What Slumdog Millionaire Ain’t

Danny Boyle’s Slumdog Millionaire ain’t what you think. Brilliant and harsh, Boyle’s flicks tend to leave you feeling a bit damaged (see Trainspotting, 28 Days Later). And given that Slumdog focuses on India’s crushingly poor slum kids, you’d expect similar — particularly since films like Born into Brothels have calibrated expectations.

It’s anything but. There may be down moments, but the relentless pace hardly lets you linger. We meet gangsters, take kaleidoscopic trips down slum alleys, witness family trauma. But throughout it all there is a pervasive sense of hope. It’s clear that Danny fell in love with India; he captures it so well. In a recent interview, he put it this way:

You go there, and it’s buzzing. The extremes you get are incredible! You cannot believe what you’re getting on film because you don’t go anywhere that’s boring. The city’s just exploding somehow. Destroying itself and re-creating itself at the same moment—the buzz you get off it! (more)

And halfway through the flick I realized what had happened. Boyle hasn’t just fallen in love with India, he’s fallen in love with Indian cinema. When I’m on travel, I make sure to catch local cinema and India’s is special: Bollywood (the largest film industry in the world by ticket sales) is all about crowd pleasers. That means a whole lot of gangster flicks and love stories (often both together), punctuated by singing and dancing that puts western music videos to shame.

You mock it at first but it quickly becomes contagious. And I think fans of Boyle’s previous films might find Slumdog just the same. You start out hating it for what it isn’t, but end up loving it for what it is. I dare anyone not to smile at the closing credits (you’ll see what I mean).
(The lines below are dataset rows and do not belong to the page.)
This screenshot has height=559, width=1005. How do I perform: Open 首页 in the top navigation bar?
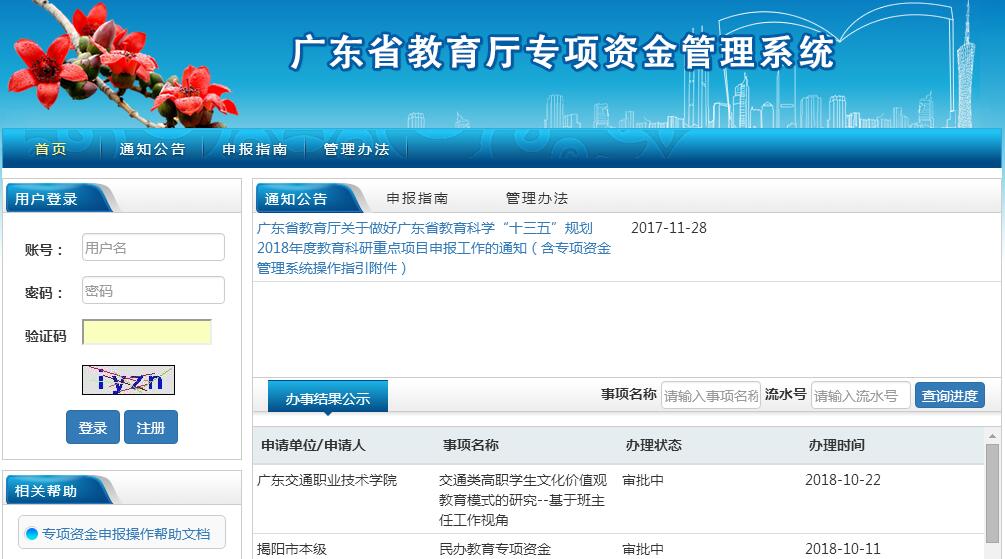(51, 149)
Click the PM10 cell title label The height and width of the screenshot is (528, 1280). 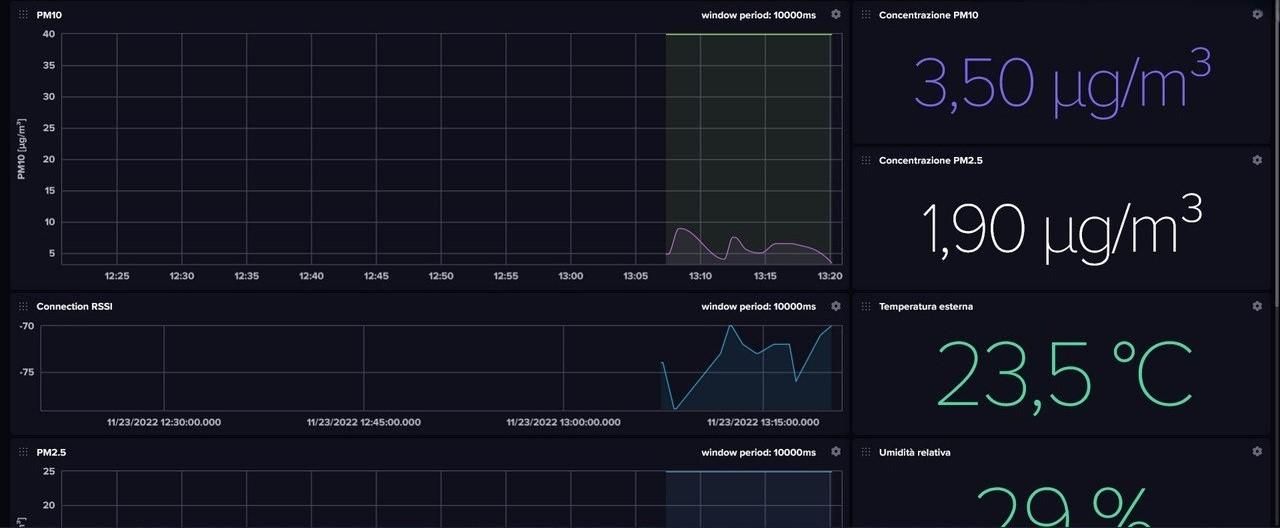tap(49, 15)

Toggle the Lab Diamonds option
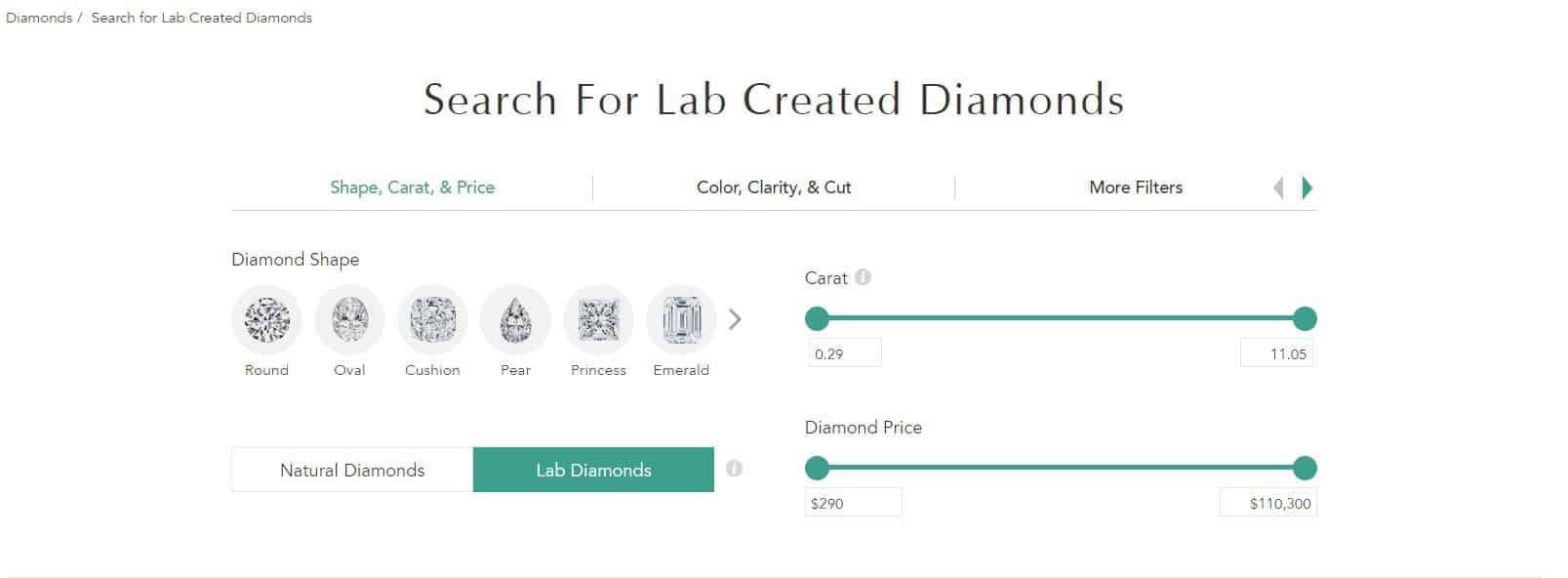tap(593, 470)
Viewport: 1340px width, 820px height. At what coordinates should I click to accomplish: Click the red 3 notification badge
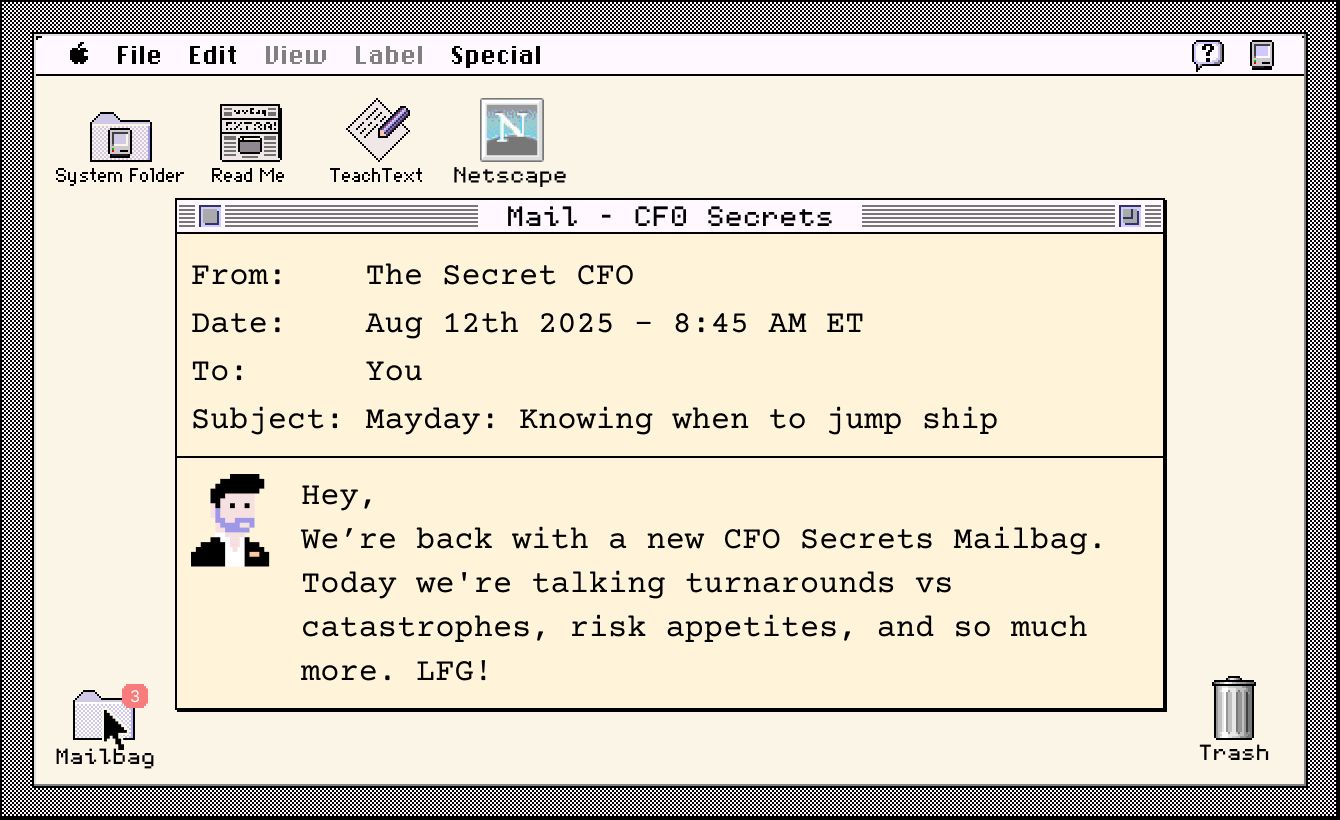pyautogui.click(x=135, y=695)
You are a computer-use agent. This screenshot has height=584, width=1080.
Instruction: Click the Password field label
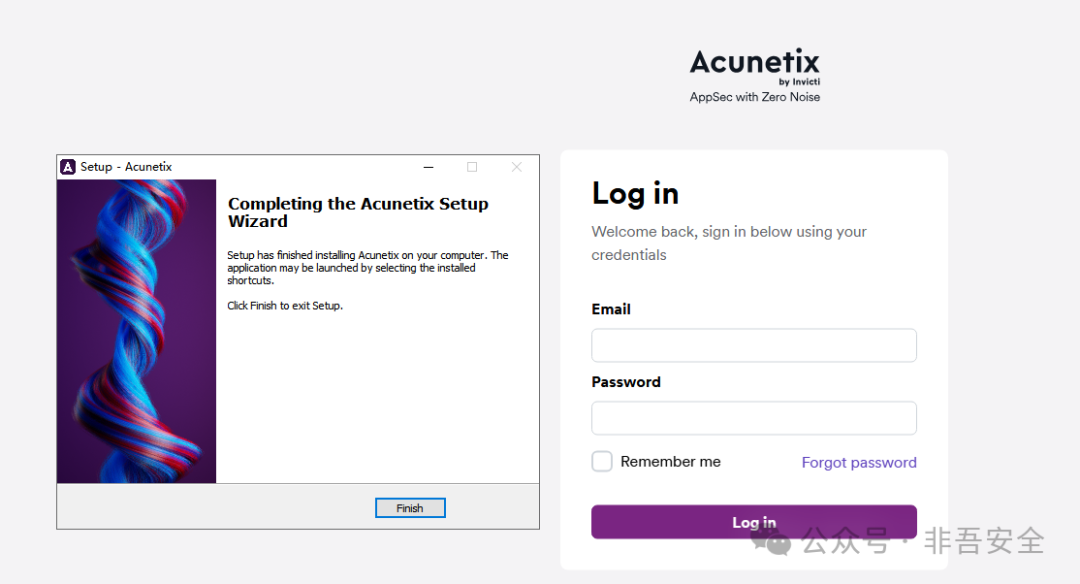tap(626, 381)
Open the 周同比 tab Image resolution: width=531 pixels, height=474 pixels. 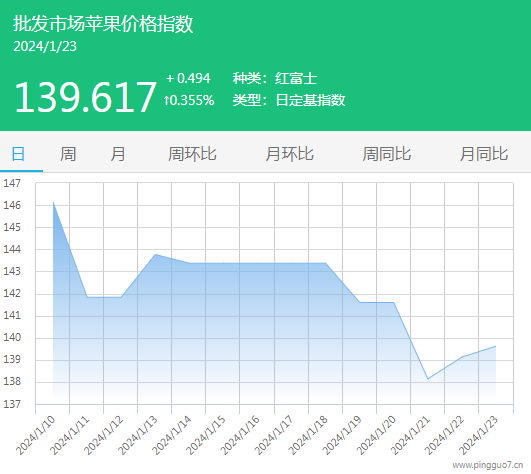(x=386, y=154)
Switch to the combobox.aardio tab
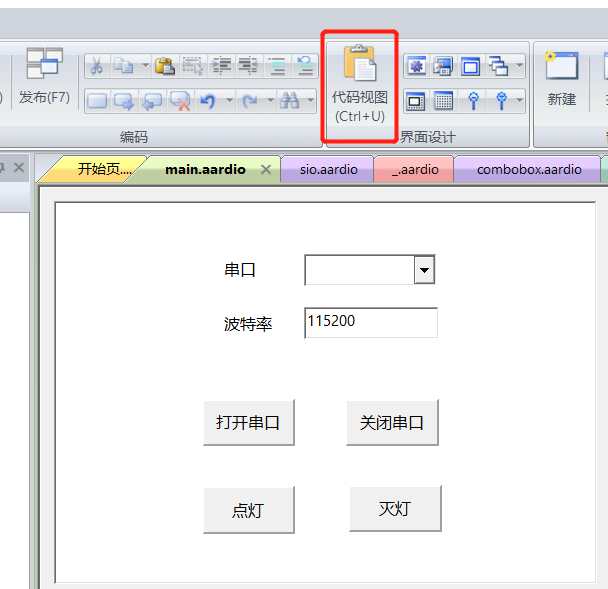This screenshot has height=589, width=608. click(529, 169)
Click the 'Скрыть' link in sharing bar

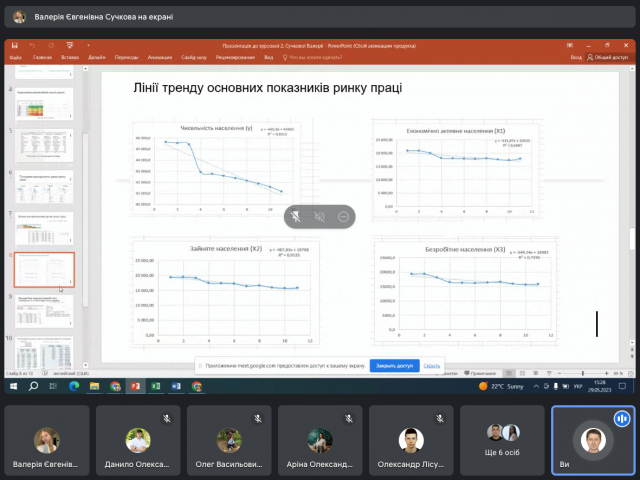pyautogui.click(x=432, y=366)
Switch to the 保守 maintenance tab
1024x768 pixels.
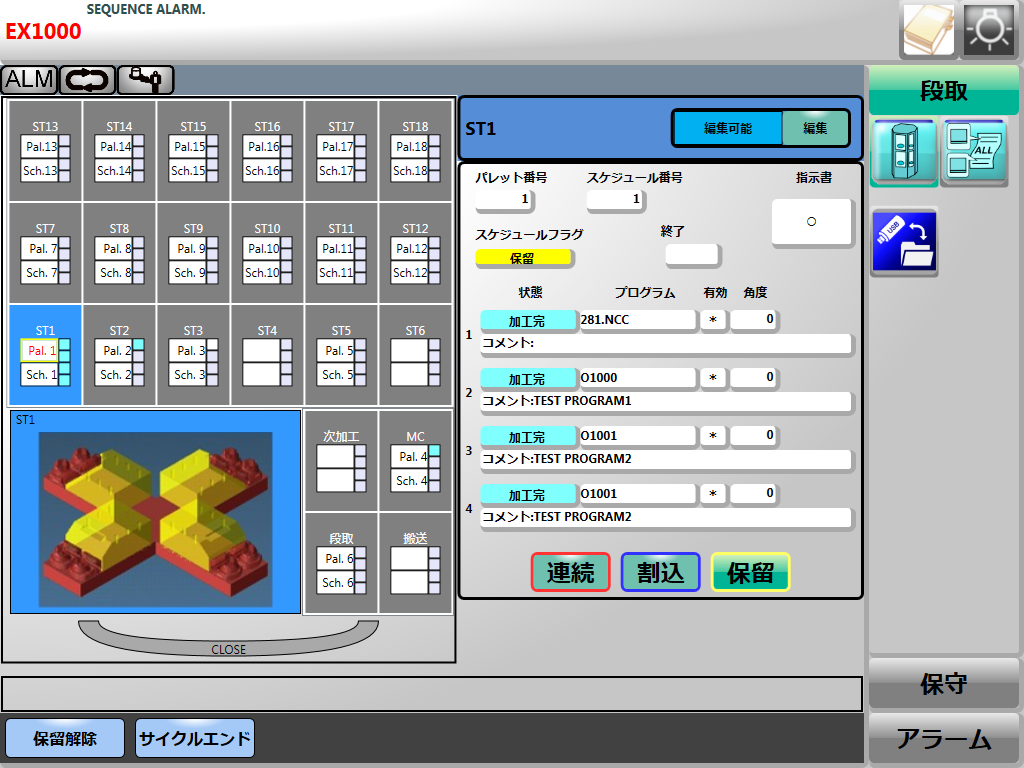[x=943, y=685]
And in doing so, you aren’t just falling in love with Slumdog, you’re falling in love with Bollywood, too. More of that, please.

Find more Slumdog Millionaire at Fox Searchlight. Oh, and did I mention the Slumdog soundtrack is absolutely fantastic? Shimmering, pulsing beats match the hyperkinetic visuals blow for blow. It’s criminally absent from Amazon. That better get fixed soon.